Dataset entries:
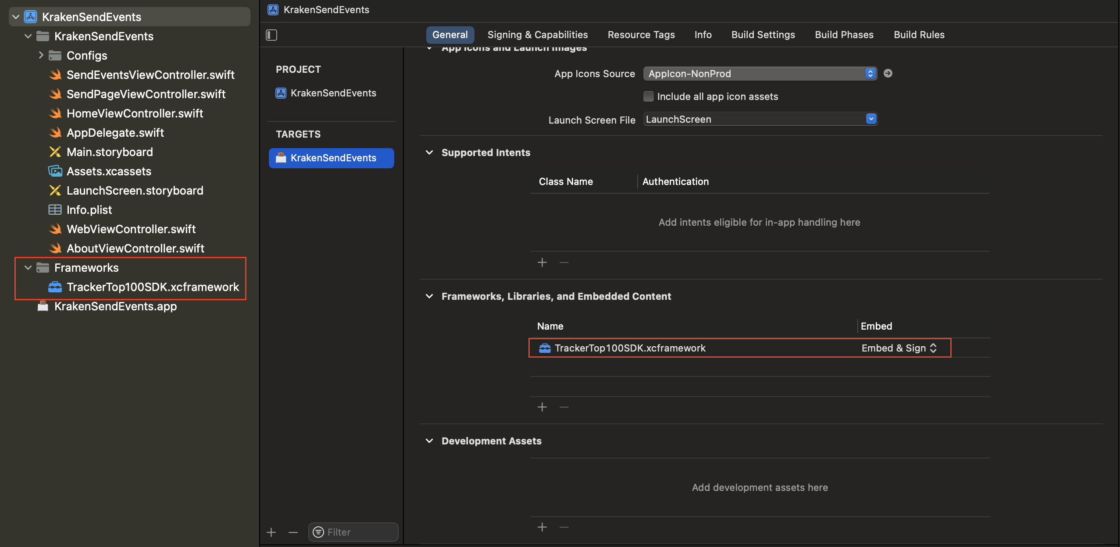Open the Signing & Capabilities tab
The image size is (1120, 547).
tap(537, 35)
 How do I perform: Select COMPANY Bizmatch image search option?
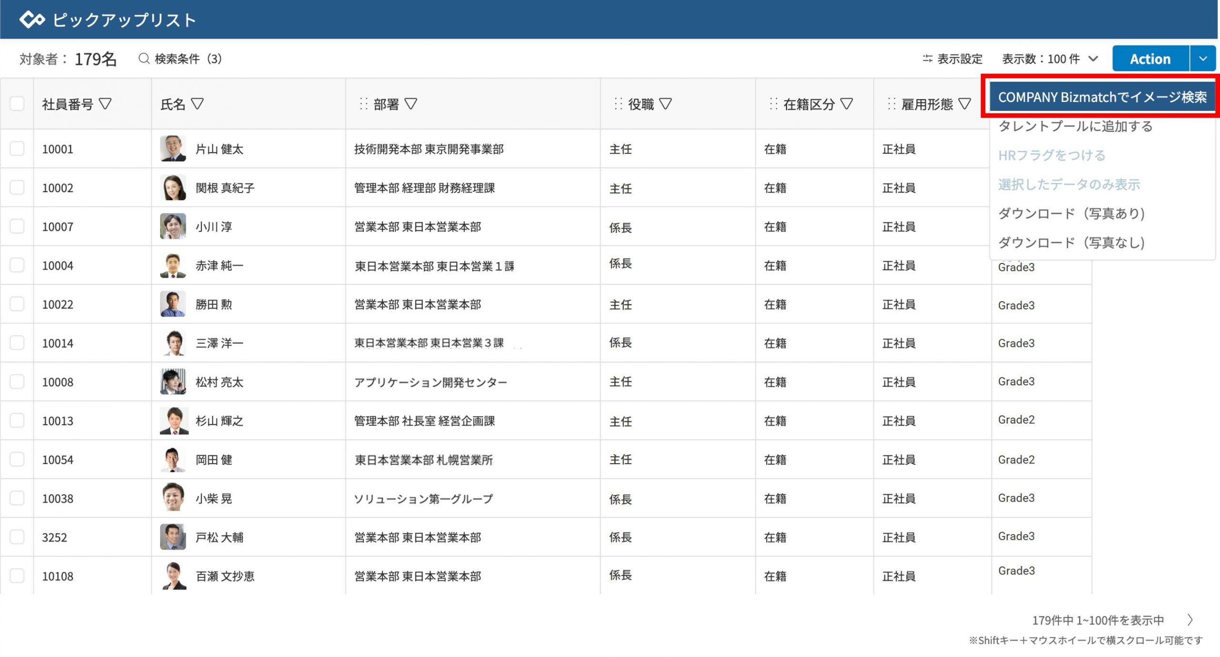click(1102, 97)
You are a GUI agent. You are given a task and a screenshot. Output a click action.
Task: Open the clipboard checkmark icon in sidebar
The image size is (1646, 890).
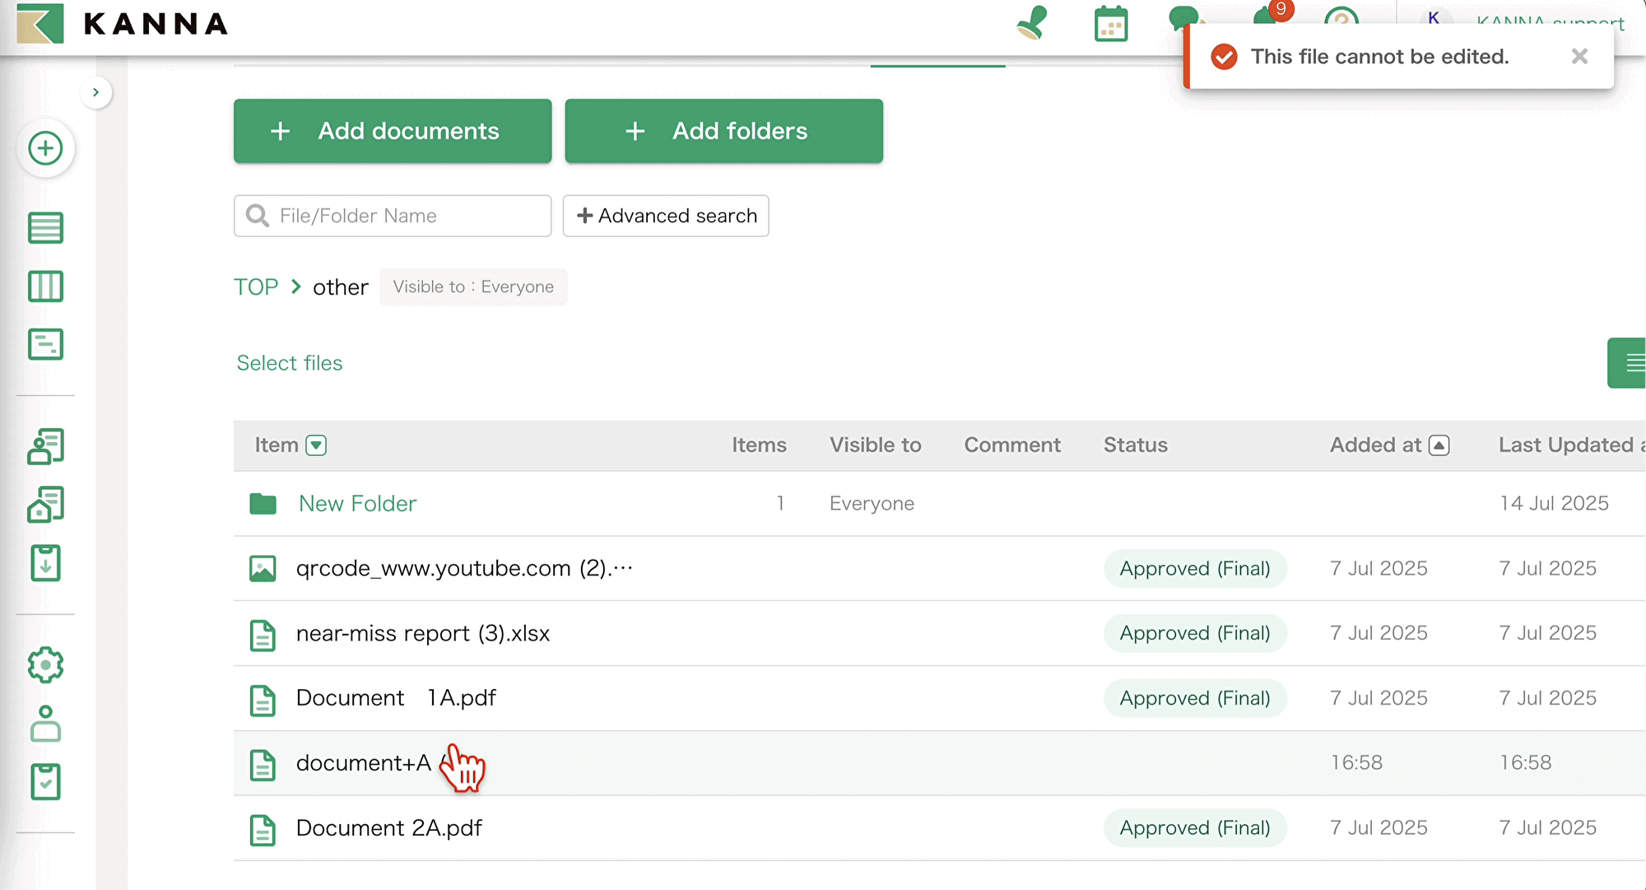(45, 781)
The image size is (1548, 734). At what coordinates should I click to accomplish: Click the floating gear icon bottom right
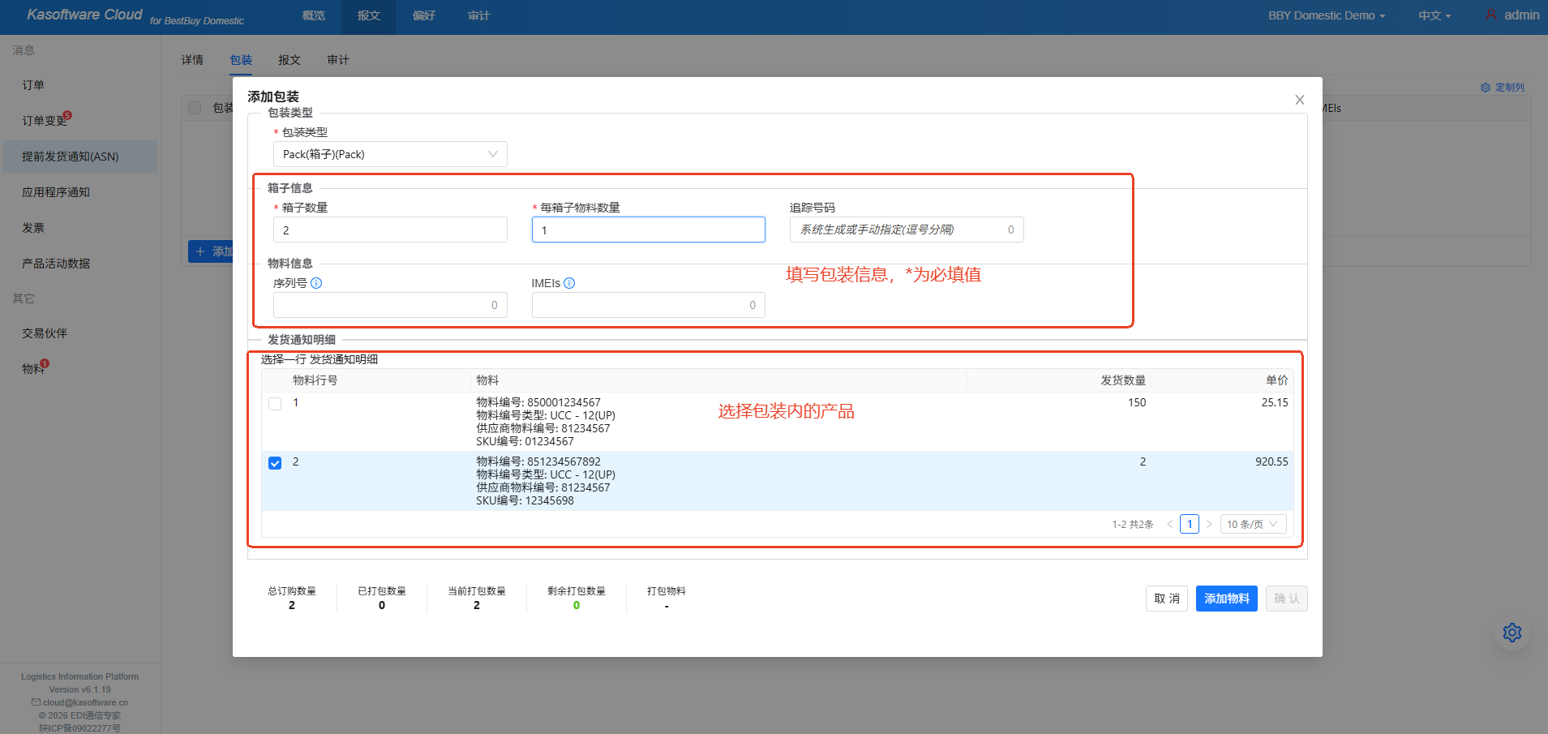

### Problem to work on:
Pull out all lines of the data with the string "icon".

### Solution to this problem:
Task: Open the clipboard checkmark icon in sidebar
The image size is (1548, 734). At what coordinates should I click to accomplish: Click the floating gear icon bottom right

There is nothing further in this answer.